This post has been updated to clarify that Rita Levi-Montalcini worked at Washington University in St. Louis.
Italian researcher Rita Levi-Montalcini, who won the 1986 Nobel Prize in Physiology or Medicine, has died, The New York Times reports. She was 103. Levi-Montalcini, a neurologist, studied differentiation, and shared the Nobel with her colleague Stanley Cohen at Washington University in St. Louis for their discovery of growth factors, notably of nerve growth factor.
"I don't use these words easily, but her work revolutionized the study of neural development, from how we think about it to how we intervene," Gerald Fischbach, a neuroscientist and professor emeritus at Columbia University, tells the Times.

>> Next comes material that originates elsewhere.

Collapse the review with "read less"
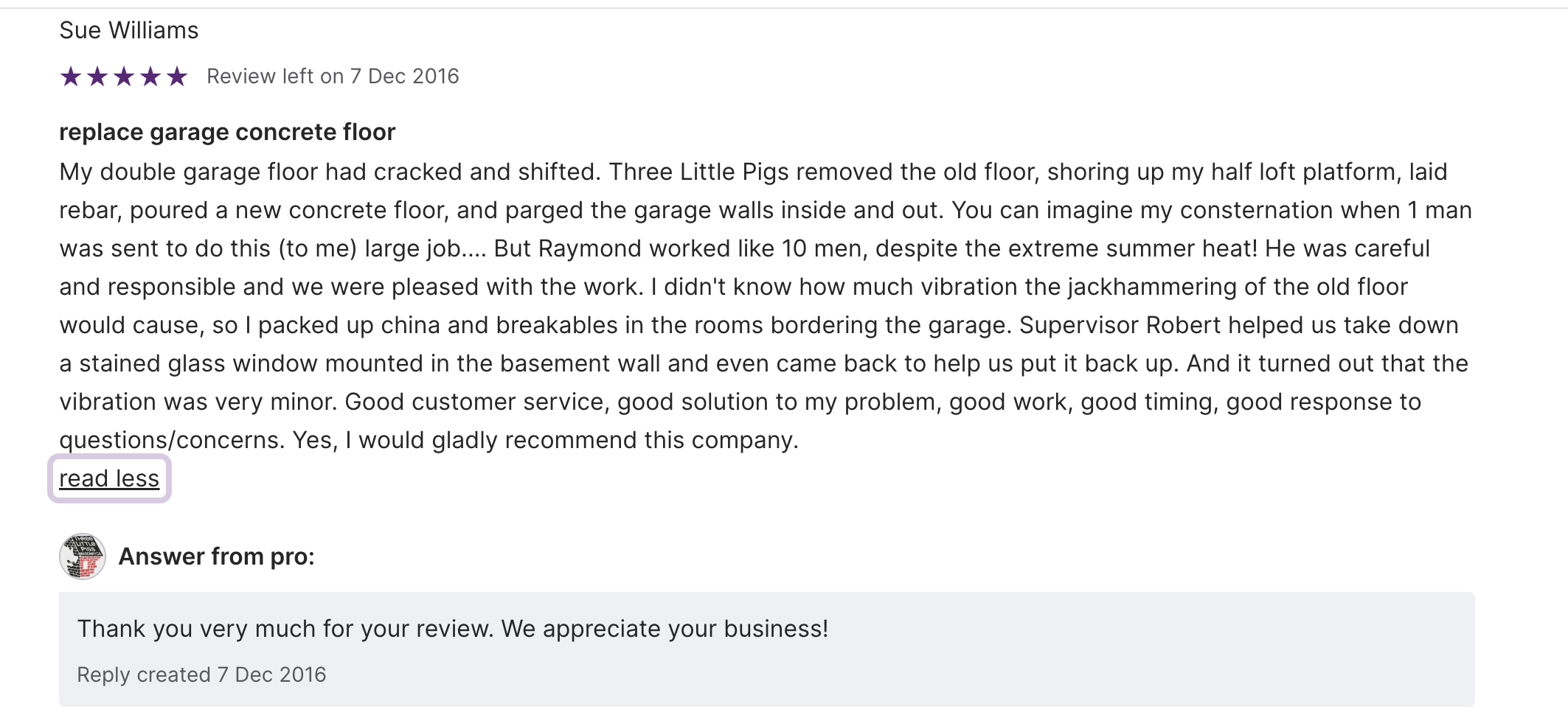pos(109,479)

Levi-Montalcini, who was born in 1909 in Turin, had to convince her strict Victorian father to let her enroll in medical school, which she graduated from in 1936. Two years later, though, Mussolini barred non-Aryan Italians from professional careers, but the Times notes that Levi-Montalcini continued her research in a makeshift lab at home. During the course of the war, she and her family left Turin for the countryside and then for Florence. Shortly after the war, she took up a position at WashU, intending to stay for a year, but remained there for about 30 years, the Los Angeles Times adds. Levi-Montalcini returned to Rome in 1977.